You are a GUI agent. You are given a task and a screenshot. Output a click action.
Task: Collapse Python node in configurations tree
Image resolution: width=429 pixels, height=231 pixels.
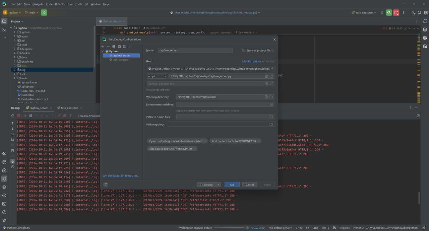[103, 51]
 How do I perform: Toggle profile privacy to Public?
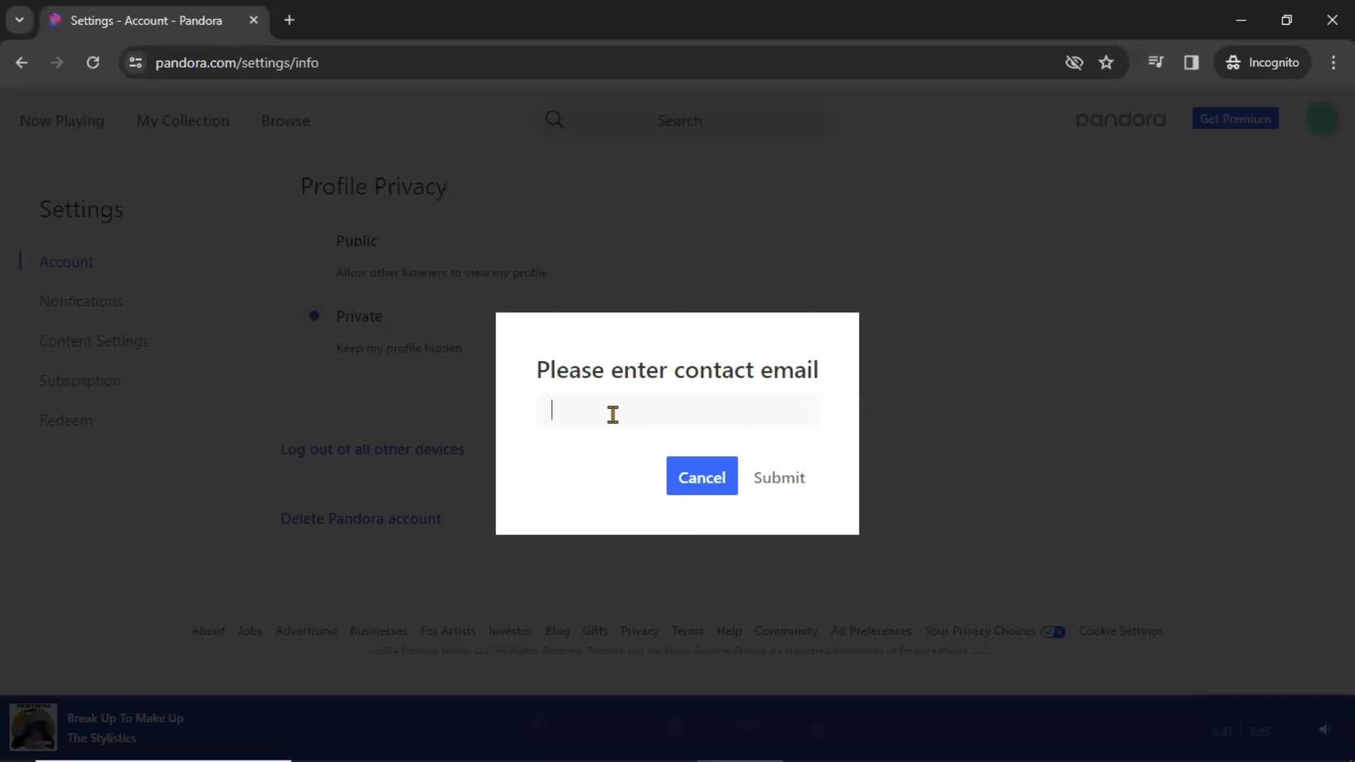click(313, 240)
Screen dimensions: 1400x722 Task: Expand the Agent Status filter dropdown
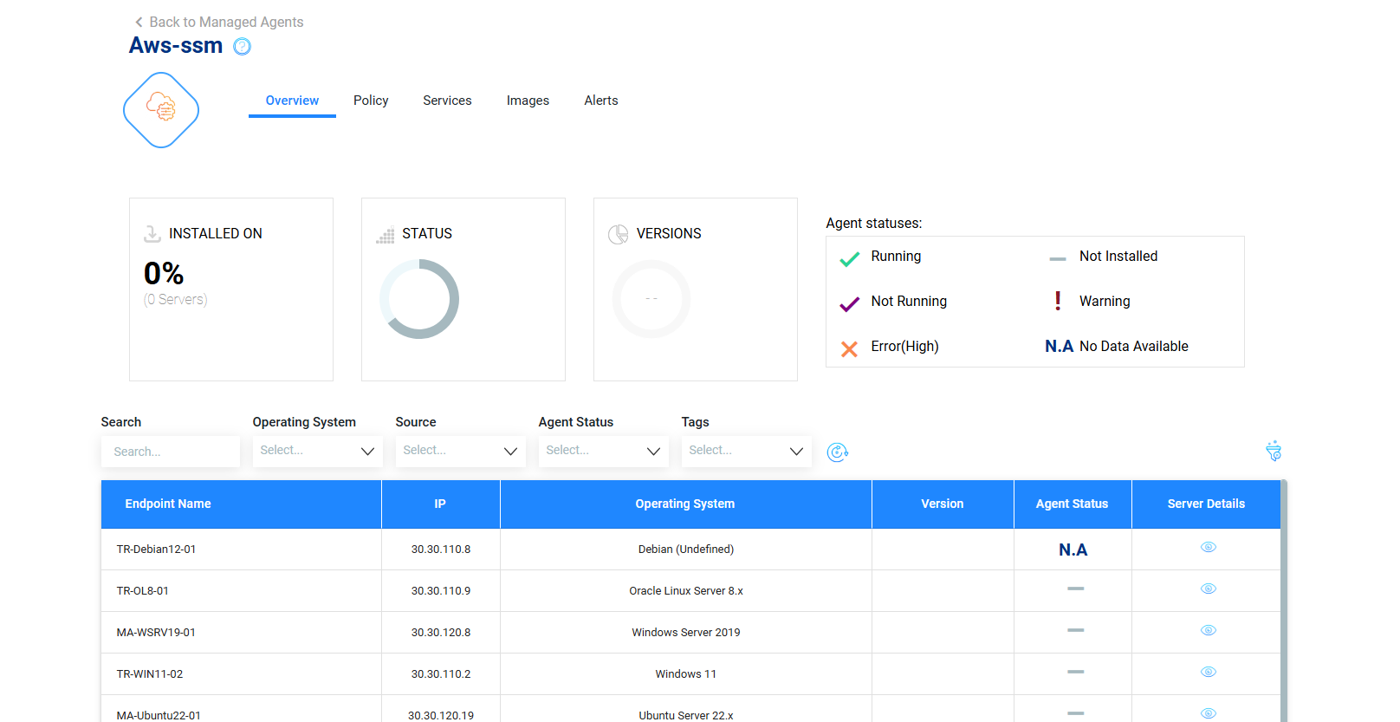[x=603, y=451]
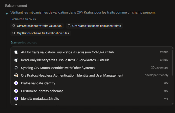Open the Customize identity schemas source
Screen dimensions: 175x113
click(42, 91)

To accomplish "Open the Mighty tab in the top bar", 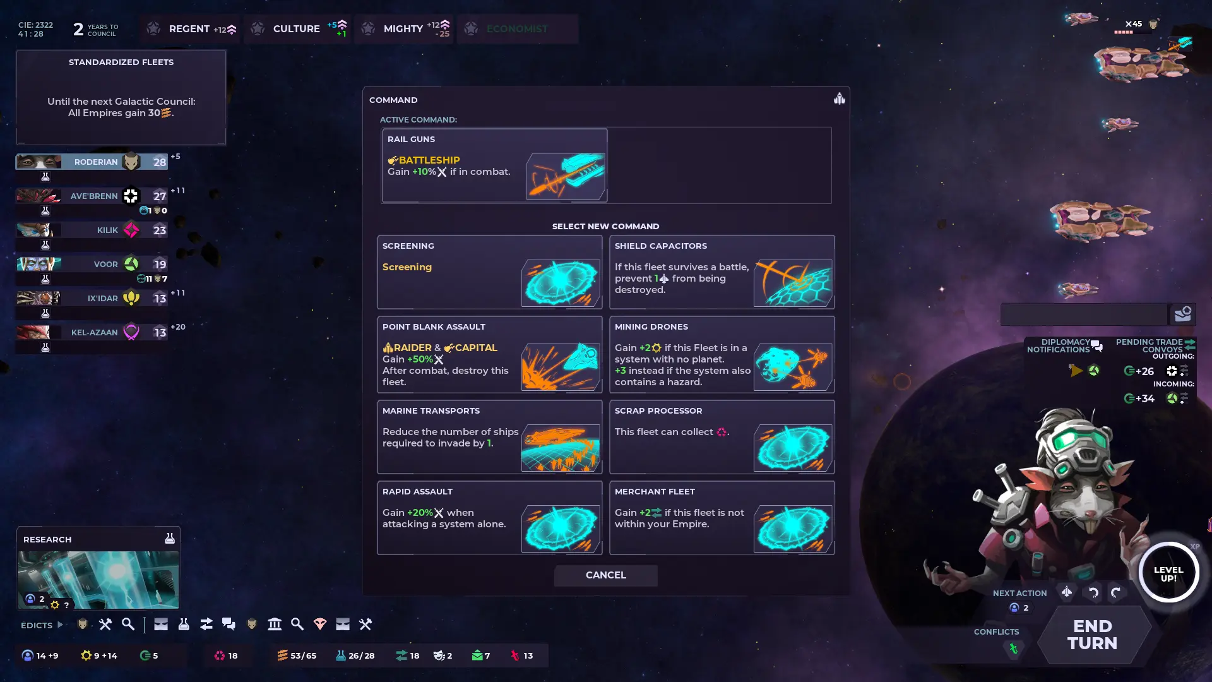I will 404,29.
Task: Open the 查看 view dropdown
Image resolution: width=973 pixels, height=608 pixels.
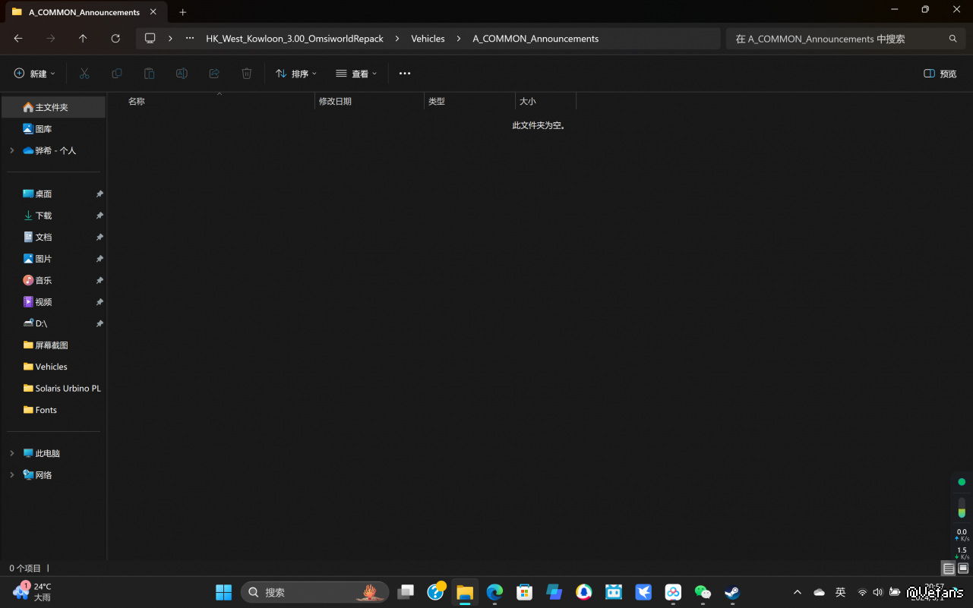Action: 356,74
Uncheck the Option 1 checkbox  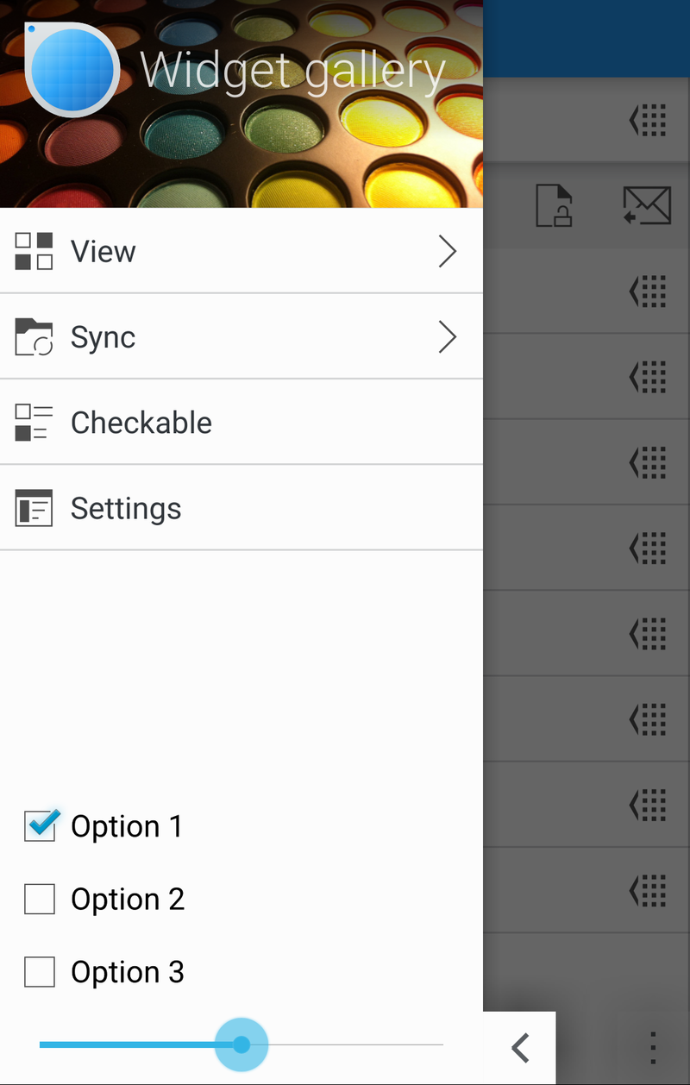click(x=40, y=826)
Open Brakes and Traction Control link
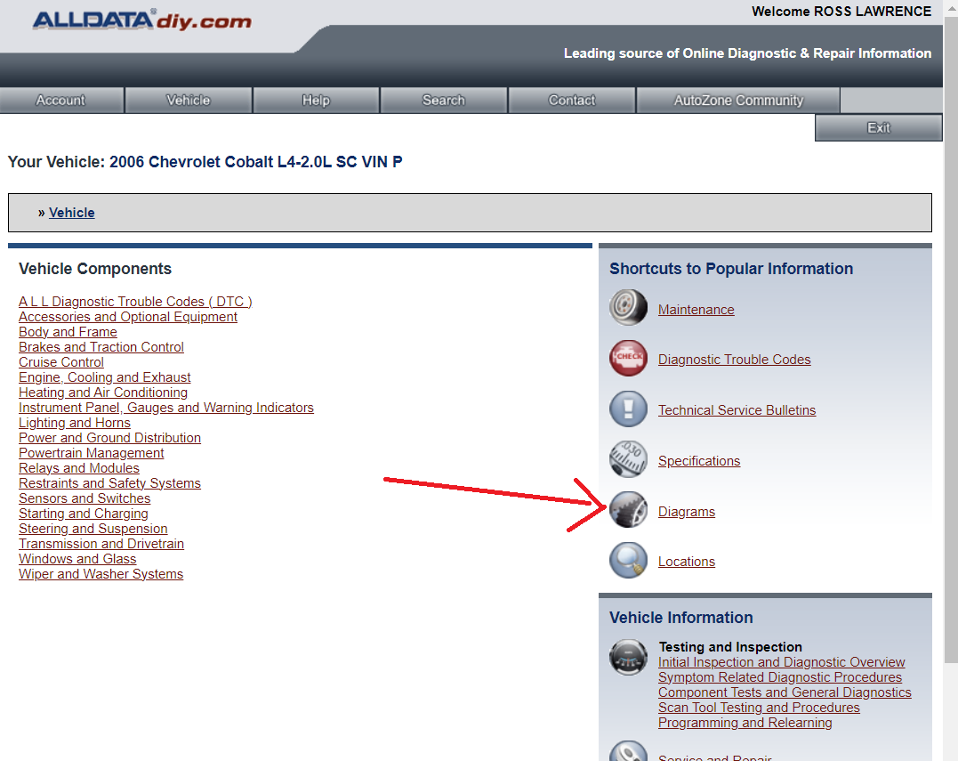The image size is (958, 761). (x=101, y=347)
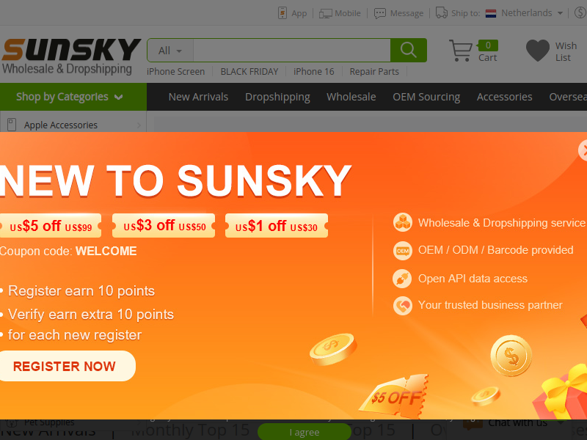Click the Mobile device icon
587x440 pixels.
coord(325,13)
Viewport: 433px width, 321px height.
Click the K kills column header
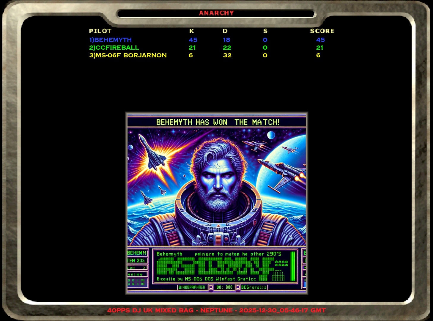pyautogui.click(x=192, y=31)
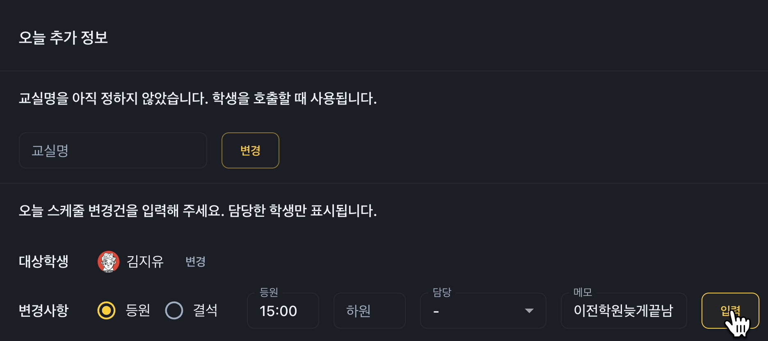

* * * * *

_TASK DESCRIPTION_
Write out exactly the stretch of lines that begins with the line containing "Viewport: 433px width, 321px height." and ends with the last line of the records above, leaving out the pictures.

_RESPONSE FOR THIS EXERCISE_
Viewport: 433px width, 321px height.
Click the K kills column header
pyautogui.click(x=192, y=31)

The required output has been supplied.